======== DOCUMENT EXTRACT ========

American daguerreotype and tintype photographer

Joel Emmons Whitney Jr. (May 18, 1822 – January 20, 1886) was an early American photographer who became known in Minnesota for his wet plate tintype and daguerreotype photographs. From 1851 to 1871 he was the proprietor of "Whitney's Gallery" in Saint Paul, Minnesota where he primarily produced tintype, and later daguerreotype photographs, especially during the American Civil War.

According to historian Bonnie G. Wilson of the Minnesota Historical Society, Whitney is often regarded as being the first professional photographer of Saint Paul.

== Early life ==
Joel Emmons Whitney was born on May 18, 1822 in Phillips, Maine. He was the son of Joel Emmons Whitney Sr. (1787–1852) and Sally Dyer/ Dyar (1797–1834). Whitney was the grandson of Micah Whitney (1752–1832), a revolutionary War soldier, as well as the great-grandson of Elizabeth Nichols Dyar, one of the few women to take part in the Boston Tea Party.

======== GIVEN INFORMATION ========

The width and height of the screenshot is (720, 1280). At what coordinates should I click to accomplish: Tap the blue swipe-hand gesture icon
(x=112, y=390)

========
======== GIVEN INFORMATION ========

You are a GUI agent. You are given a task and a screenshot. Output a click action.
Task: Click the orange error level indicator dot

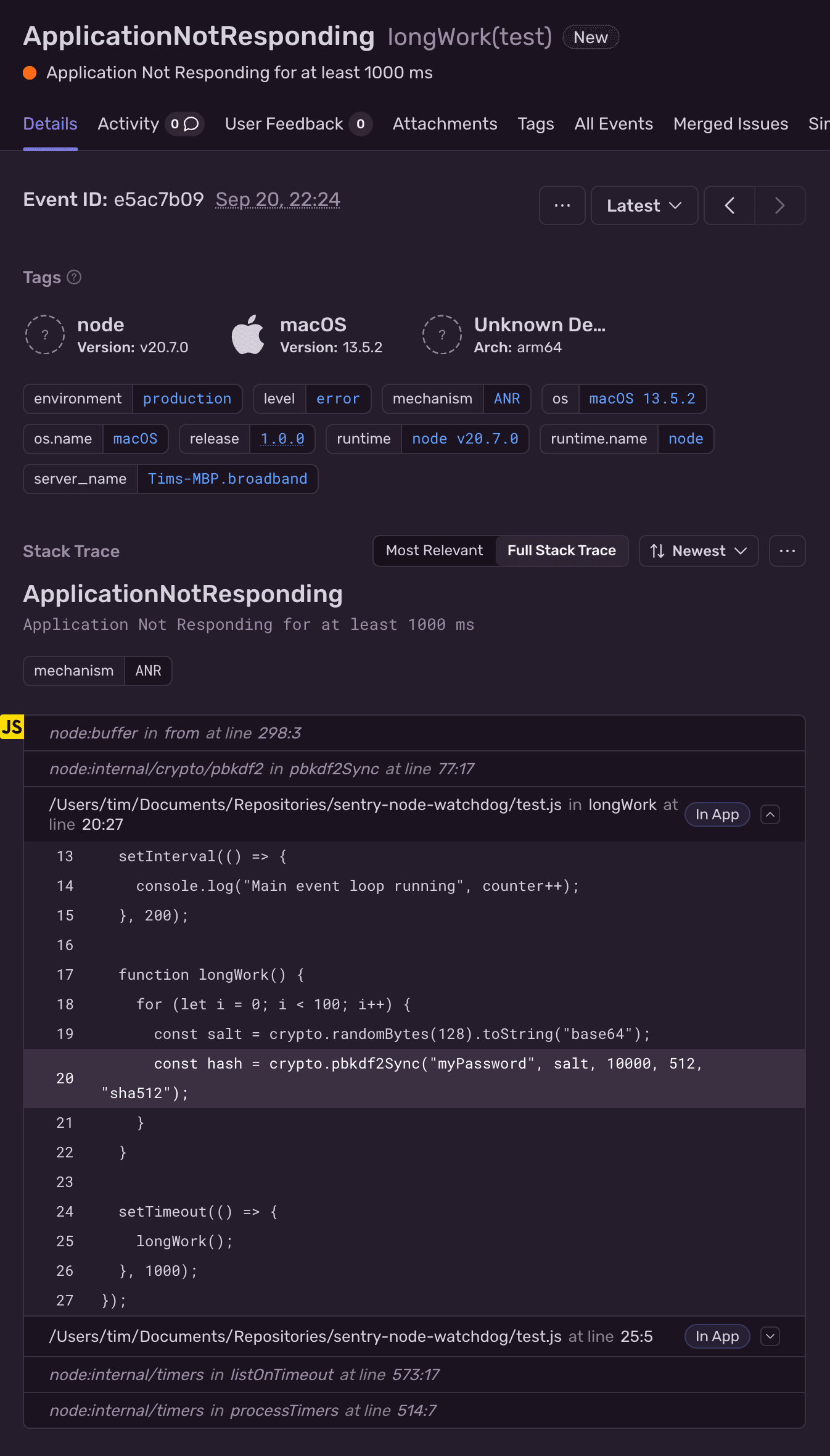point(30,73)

========

> **WHAT IS BEING ASKED**
Reproduce word for word the part of the Joel Emmons Whitney Jr. text that opens with the words containing "According to historian" and closes with "Boston Tea Party.".

> **EXERCISE OUTPUT**
According to historian Bonnie G. Wilson of the Minnesota Historical Society, Whitney is often regarded as being the first professional photographer of Saint Paul.

== Early life ==
Joel Emmons Whitney was born on May 18, 1822 in Phillips, Maine. He was the son of Joel Emmons Whitney Sr. (1787–1852) and Sally Dyer/ Dyar (1797–1834). Whitney was the grandson of Micah Whitney (1752–1832), a revolutionary War soldier, as well as the great-grandson of Elizabeth Nichols Dyar, one of the few women to take part in the Boston Tea Party.